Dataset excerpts
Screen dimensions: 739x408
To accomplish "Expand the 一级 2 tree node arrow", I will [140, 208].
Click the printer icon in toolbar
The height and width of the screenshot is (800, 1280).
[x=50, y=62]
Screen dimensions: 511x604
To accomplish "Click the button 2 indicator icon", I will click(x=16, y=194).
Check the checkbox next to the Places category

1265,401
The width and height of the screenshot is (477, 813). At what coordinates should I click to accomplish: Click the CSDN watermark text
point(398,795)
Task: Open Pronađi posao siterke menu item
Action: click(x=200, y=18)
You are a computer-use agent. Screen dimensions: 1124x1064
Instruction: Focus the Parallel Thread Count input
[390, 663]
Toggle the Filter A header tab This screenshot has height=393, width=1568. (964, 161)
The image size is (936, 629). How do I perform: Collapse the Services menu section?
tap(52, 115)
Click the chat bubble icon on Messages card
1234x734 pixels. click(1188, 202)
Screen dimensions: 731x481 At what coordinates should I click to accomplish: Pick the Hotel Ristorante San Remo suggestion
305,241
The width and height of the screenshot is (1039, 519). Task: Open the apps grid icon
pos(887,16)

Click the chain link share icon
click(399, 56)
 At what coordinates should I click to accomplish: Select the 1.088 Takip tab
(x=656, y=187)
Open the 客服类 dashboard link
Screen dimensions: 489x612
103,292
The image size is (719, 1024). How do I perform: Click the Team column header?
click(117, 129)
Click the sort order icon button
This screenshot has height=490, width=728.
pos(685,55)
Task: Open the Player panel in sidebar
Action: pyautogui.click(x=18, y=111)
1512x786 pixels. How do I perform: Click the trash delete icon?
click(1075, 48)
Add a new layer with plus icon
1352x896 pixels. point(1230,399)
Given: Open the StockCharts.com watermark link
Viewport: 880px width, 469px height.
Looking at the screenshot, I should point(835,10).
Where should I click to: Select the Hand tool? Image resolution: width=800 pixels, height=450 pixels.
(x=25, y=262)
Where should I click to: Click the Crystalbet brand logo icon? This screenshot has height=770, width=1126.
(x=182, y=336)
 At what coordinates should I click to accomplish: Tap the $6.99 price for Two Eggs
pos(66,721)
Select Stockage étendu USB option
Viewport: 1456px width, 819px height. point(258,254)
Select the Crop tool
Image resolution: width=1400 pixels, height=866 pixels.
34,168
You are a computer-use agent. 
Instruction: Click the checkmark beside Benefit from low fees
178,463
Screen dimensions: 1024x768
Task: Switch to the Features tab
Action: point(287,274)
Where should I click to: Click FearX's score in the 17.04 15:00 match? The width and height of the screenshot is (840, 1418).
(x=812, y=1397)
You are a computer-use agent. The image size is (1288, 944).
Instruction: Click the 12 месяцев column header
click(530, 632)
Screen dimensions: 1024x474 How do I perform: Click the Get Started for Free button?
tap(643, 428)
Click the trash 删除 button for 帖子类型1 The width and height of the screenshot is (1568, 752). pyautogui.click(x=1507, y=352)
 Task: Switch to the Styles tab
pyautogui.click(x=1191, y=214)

▶ WHAT YOU NEED TO DO
Return word for word the lines above from the line with "You are a computer-use agent. The" to the line with "Click the trash 删除", including both and leaving out all others.

▶ EXERCISE ANSWER
You are a computer-use agent. The image size is (1288, 944).
Instruction: Click the 12 месяцев column header
click(530, 632)
Screen dimensions: 1024x474 How do I perform: Click the Get Started for Free button?
tap(643, 428)
Click the trash 删除 button for 帖子类型1 The width and height of the screenshot is (1568, 752). pyautogui.click(x=1507, y=352)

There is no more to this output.